# SF 6P original vs SL TL-2 shock proof



## bykfixer (Nov 1, 2015)

As part of a budding collection of Streamlight products, I acquired a TL-2 shock proof at a good price last night.
Should arrive in a few days.

I have some 6P originals already. But they were purchased with drop-in emitters in mind. 

Now until the TL-2 arrives this is a 'why I did it in the days of the LED' thread and then some physical comparisons can be done.

So for now here goes the 'why' part.
-Both are incandecent.
-Both are baby cop lights.
-Both have a twist on tail cap switch. 
-Both are portable. (About 5" ea)
-Both are reportedly very bright. I can attest for the P60 already.
-Both use 2 CR 123's
-Both are weapons grade. 
-Both are black.
-Both in original form are discontinued.
-Both bulb modules were designed to withstand 12g shotgun blasts, yet neither will likely be mounted on one to see. 
-Both having shock proof bulbs are fairly drop friendly.
-Both have really clear lenses.
-Both are backed by great warranty.
-Both are USA made.


Bulbs for the TL are $5 for just the bulb or $18 for the module if you can find one.
The 6P, $17 for the module. Not hard to find.
TL comes with a spare bulb. 6P does not.

Going in the TL is about $20 more. But after replacing the just the xenons a few times the TL becomes the lesser costing light as both are rated at similar run times on a pair of batteries. 

6P is mod friendly. TL is not...but not mod-proof. 

TL comes with a bezel up pocket clip and an adjustable wrist lanyard. 
The 6P has to be purchased separately and is attached to a ring. 

TL can tail stand...with a little help...
6P, not even close.

TL reportedly arrives with a well over 100 lumens bulb. 6P well under 100.

Written problem -
Answer these questions from the flashlight post:
1. How many CR 123 batteries does each light use?
2. What does a module for the 6P cost?
3. Which light comes with a spare bulb?
The listing that follows comes from a separate source.

Available data -

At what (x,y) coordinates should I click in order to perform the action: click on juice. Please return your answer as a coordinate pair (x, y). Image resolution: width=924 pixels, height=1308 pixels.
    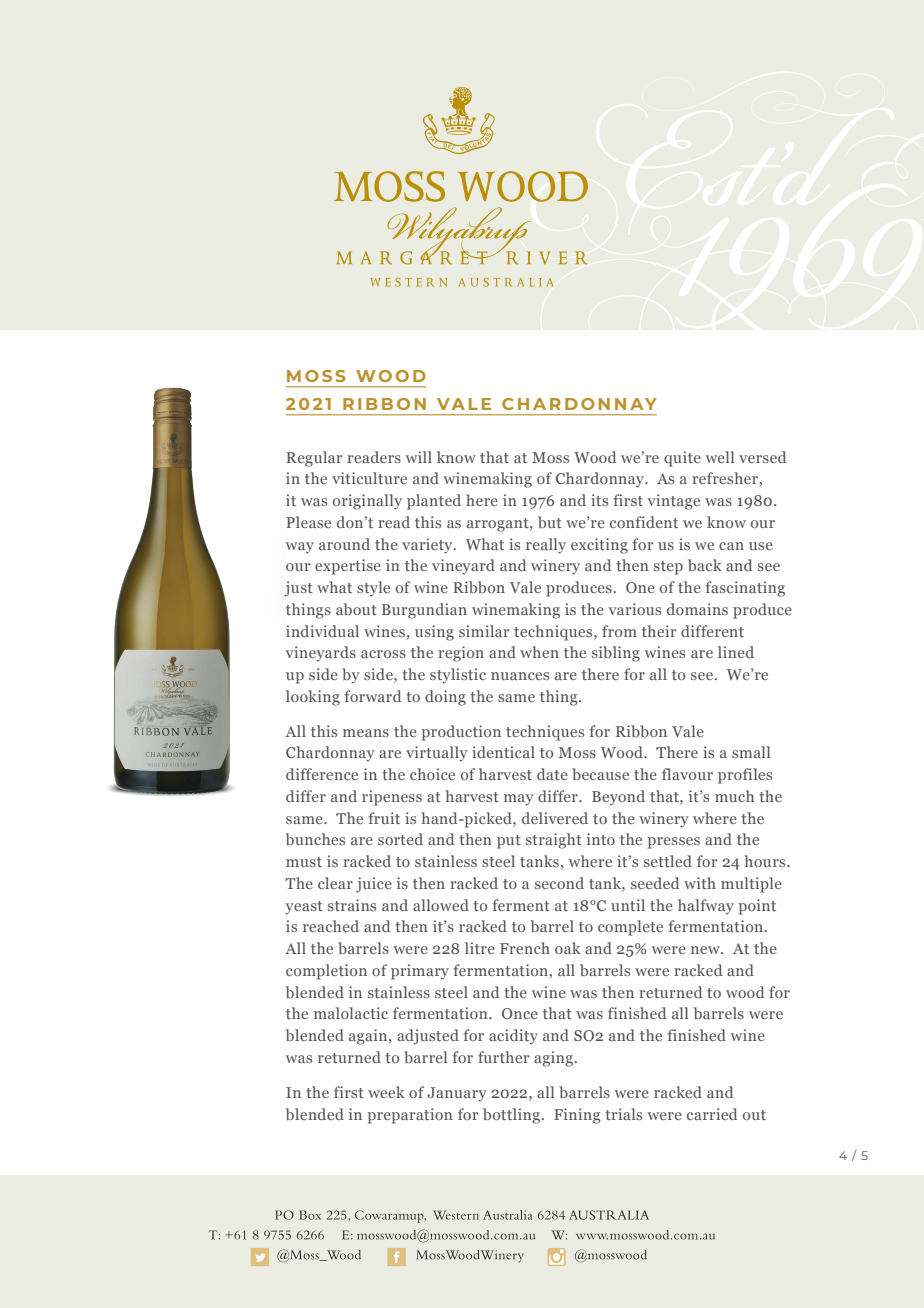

Result for this task -
1. Two
2. $17
3. The TL-2